François Morency : Un homme et ses péchés

Dans la ville de Woody Allen, au lendemain du 11 septembre, tout le monde se posait la question: pourra-t-on rire à  nouveau?

Dans la ville de Woody Allen, au lendemain du 11 septembre, tout le monde se posait la question: pourra-t-on rire à nouveau? Il aura fallu un peu de temps et le talent des stand-up comics Jerry Seinfeld et Chris Rock, pour que les New-Yorkais renouent avec l’art de se moquer des travers de l’espèce humaine. À Montréal, l’humour a toujours la cote; il est revenu en force avec les premières successives de Lise Dion et de François Morency, la semaine dernière. Deux humoristes abordant très peu l’actualité, préférant parler de choses intimes et personnelles, mais avec un regard universel.

Depuis son premier one man show, en 1997, François Morency a touché à tout avec succès: cinéma, radio, télévision… En quelques années, il est devenu un comédien aimé et familier du public québécois. C’est notre boy next door, le beau gars timide et réservé, mais toujours sympathique et à sa place.

Or, comme tous les gars parfaits, François Morency a bien des défauts. C’est justement le thème de son nouveau spectacle, constitué d’une dizaine de monologues dans lesquels l’humoriste de 35 ans se moque de ses phobies et de ses angoisses. Il nous confie aussi quelques-unes de ses peurs, dont celles de vieillir et de s’engager dans une relation amoureuse stable.

Malheureusement, ces "grandes révélations" annoncées s’avèrent plutôt des petits péchés d’orgueil: son impulsivité, son impatience, sa naïveté… On sort du spectacle de Morency avec la curieuse impression de ne pas mieux le connaître, en ayant encore la même image de sa personnalité qu’avant la représentation.

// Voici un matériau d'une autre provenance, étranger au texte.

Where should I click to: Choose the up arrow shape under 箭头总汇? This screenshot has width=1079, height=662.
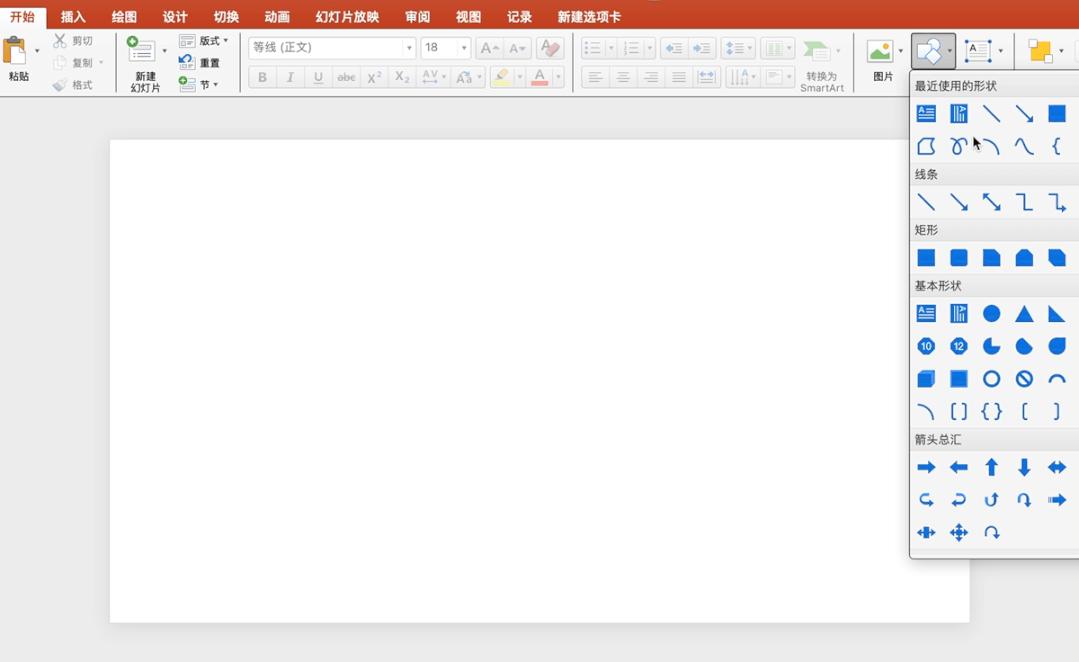pyautogui.click(x=991, y=468)
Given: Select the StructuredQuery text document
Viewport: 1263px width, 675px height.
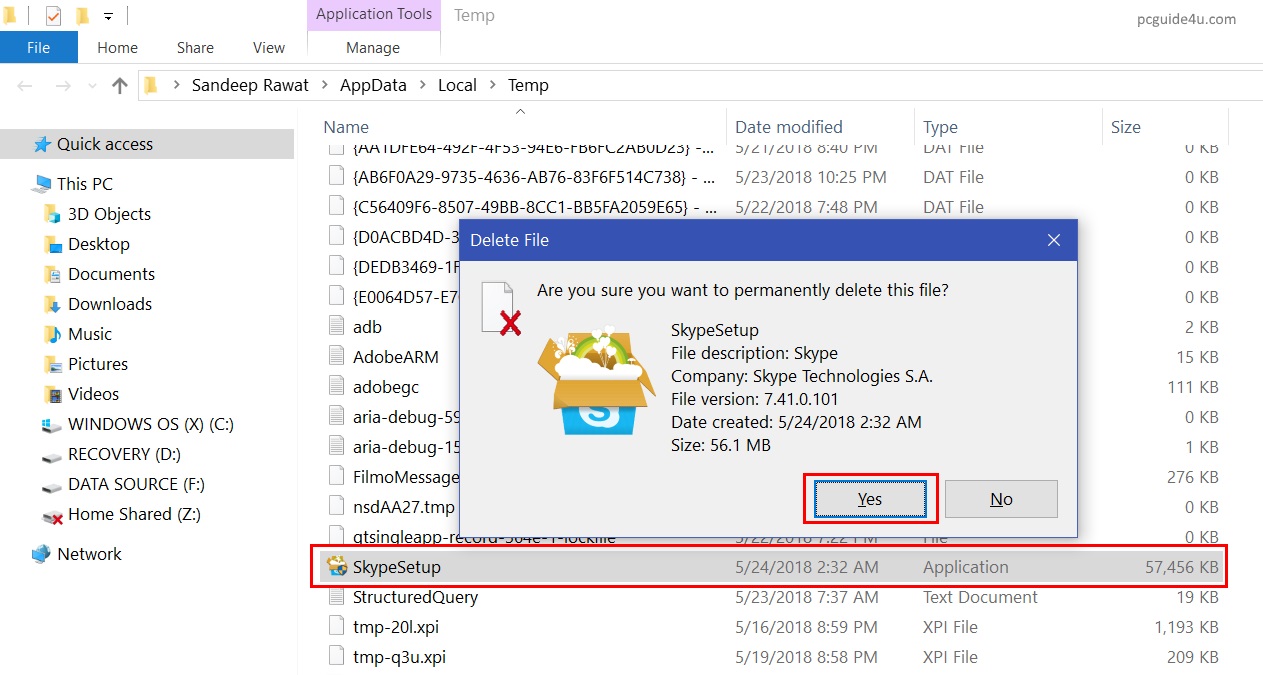Looking at the screenshot, I should pyautogui.click(x=415, y=597).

Dommage, car cette drôle d’introspection aurait pu fournir du bon matériel comique si l’humoriste avait plongé un peu plus.

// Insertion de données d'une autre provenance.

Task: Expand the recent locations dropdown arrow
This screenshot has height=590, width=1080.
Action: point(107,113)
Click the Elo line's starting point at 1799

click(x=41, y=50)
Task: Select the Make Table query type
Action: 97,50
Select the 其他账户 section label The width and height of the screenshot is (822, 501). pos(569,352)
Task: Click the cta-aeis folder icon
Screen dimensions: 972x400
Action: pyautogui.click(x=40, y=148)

Ce n’est pas sa performance qui est en jeu (Morency est une bête de scène, un excellent performeur capable de capter instantanément l’attention du public), ni la mise en scène rythmée de Guy Lévesque; le problème se situe, à mon avis, sur le plan des textes que Morency a écrits en collaboration avec Benoît Pelletier, Jean-François Mercier, Sylvain Larocque et Daniel Thibault.

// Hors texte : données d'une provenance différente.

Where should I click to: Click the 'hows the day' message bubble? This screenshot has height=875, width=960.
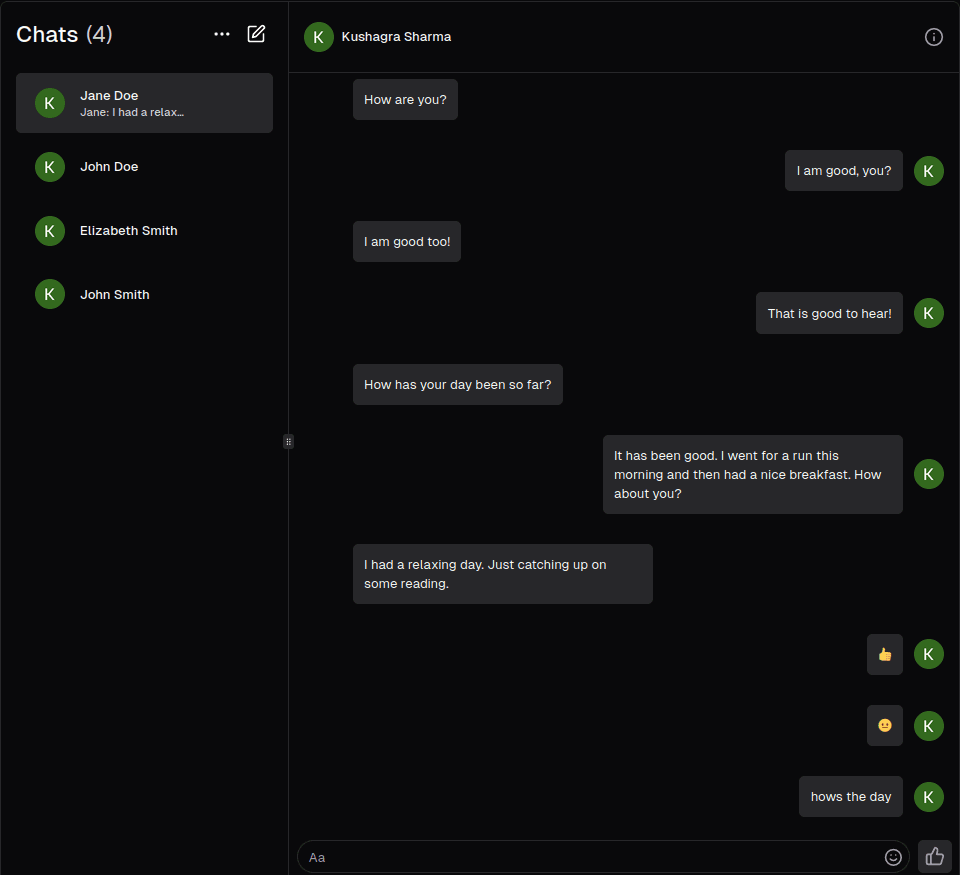click(x=850, y=796)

Ces scripteurs ont conçu un portrait monolithique, très sage, sans profondeur ni nuances sur le célibataire dans la trentaine. Leurs numéros nous servent plusieurs lieux communs qui éclairent davantage le narcissisme du jeune mâle blanc et solitaire, que sa vulnérabilité ou son mal de vivre. Morency aurait peut-être eu besoin d’un point de vue différent (féminin?) pour donner un peu plus de couleur à ses textes.

Par exemple, en abordant l’inépuisable sujet de la guerre des sexes, l’humoriste nous redonne le classique "les femmes vivent sur Vénus, et les hommes sur Mars". Or, je m’étonne qu’un artiste de sa sensibilité et son intelligence se sente plus proche d’un beau-frère imbécile que d’une femme professionnelle et branchée, et ce, pour ne pas déroger à sa caste.

D’autres monologues sont assez prévisibles (comme celui sur la mort pendant lequel l’humoriste débarque au purgatoire et hésite entre l’enfer, "rempli de bière et de pitounes", ou le paradis, parce que "les anges ressemblent à des tapettes". Le monologue sur le cours de sacres qu’on devrait donner aux étrangers arrivant au Québec est un bon exemple de nivellement culturel par le bas.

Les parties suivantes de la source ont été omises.